Острым, неведомым Полине Васильевне почерком, словно второпях, было набросано: «Вашему столу — от нашего! В знак покаяния. Парамошин».
— Что это значит?
— Парамошин прислал нам бутылку шампанского. В самый канун новогоднего часа. Испугался «четвертого человека в стране», о котором ты знаешь. Я одной тебе рассказала. До обалдения испугался. Готов был каяться, ползать… Пришел раньше всех и шатался, бродил по пустому залу, чтобы узнать, где мы сидим. Не хочет окончательно терять «перспективу». Зубами в нее вцепился, когтями.
— В зале был Парамошин?
— Был. Он в приятельских отношениях с директором той дачи. Обожает дружить с начальниками и директорами… Я отослала бутылку обратно. Муж запил яд боржомом. — Она встала и прошлась по крохотной маминой келье. — Про яд я следователю сказала. Но уверила, что его, бесцветный и лишенный запаха, подсыпал в стакан Парамошин. И про шампанское сообщила, как о коварстве и обмане. И про салфетку. Следователь принял решение обвинить Парамошина в предумышленном убийстве. Только в этом мое утешение: пусть и его обволокут слухами. Пусть и он потерзается… Я бы сама четвертовала его — и ни минуты не пожалела: из-за него все оскорбления, диабет, слепота… и смерть. Из-за него!
— Но у следователя будут неприятности. И очень большие. — Полина Васильевна сразу забеспокоилась о чужой судьбе. — Следователь с твоих слов направил расследование по ложному следу. Симпатичный он человек? Или просто доверчивый?
— Это Митя Смирнов. Ты помогла ему когда-то поступить в институт.

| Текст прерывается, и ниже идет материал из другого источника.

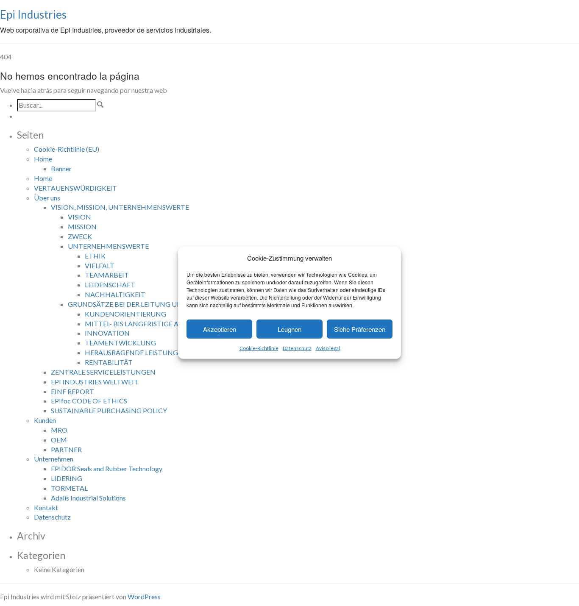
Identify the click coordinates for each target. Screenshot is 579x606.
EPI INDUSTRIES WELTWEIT (95, 382)
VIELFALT (99, 265)
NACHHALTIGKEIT (115, 294)
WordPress (144, 596)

— Митя Смирнов? Не припоминаю.
— Он ходил на твои лекции, хоть официально у тебя не учился. Не учился, но выучился… Уровень порядочности равен уровню его неустроенности буквально во всем: сын «врагов народа», сестра с костным туберкулезом и сам очень болен.

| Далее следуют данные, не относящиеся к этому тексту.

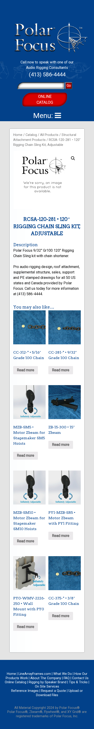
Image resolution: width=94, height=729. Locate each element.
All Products (49, 135)
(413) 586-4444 (47, 74)
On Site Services (47, 686)
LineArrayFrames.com (34, 674)
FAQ (67, 678)
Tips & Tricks (78, 682)
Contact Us (80, 678)
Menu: (44, 115)
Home (17, 135)
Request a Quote (53, 691)
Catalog (31, 135)
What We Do (62, 674)
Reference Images (25, 691)
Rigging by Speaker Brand (47, 682)
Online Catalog (45, 99)
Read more (25, 370)
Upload (73, 691)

Полина Васильевна так затянулась, будто вобрала в себя средство, обезболивающее совесть.
— Прости, Машенька… Но ты его дезинформировала. Сбила с пути.
— Я правду сказала: Парамошин убил моего мужа. Убил! Сначала морально… Кто пустил по городу грязные сплетни? И клевету? Кто вовлек нашу семью в политическую трясину? И физически он убил: ослепил мужа. А слепота хуже смерти! Муж всегда это говорил… И написал в прощальном письме.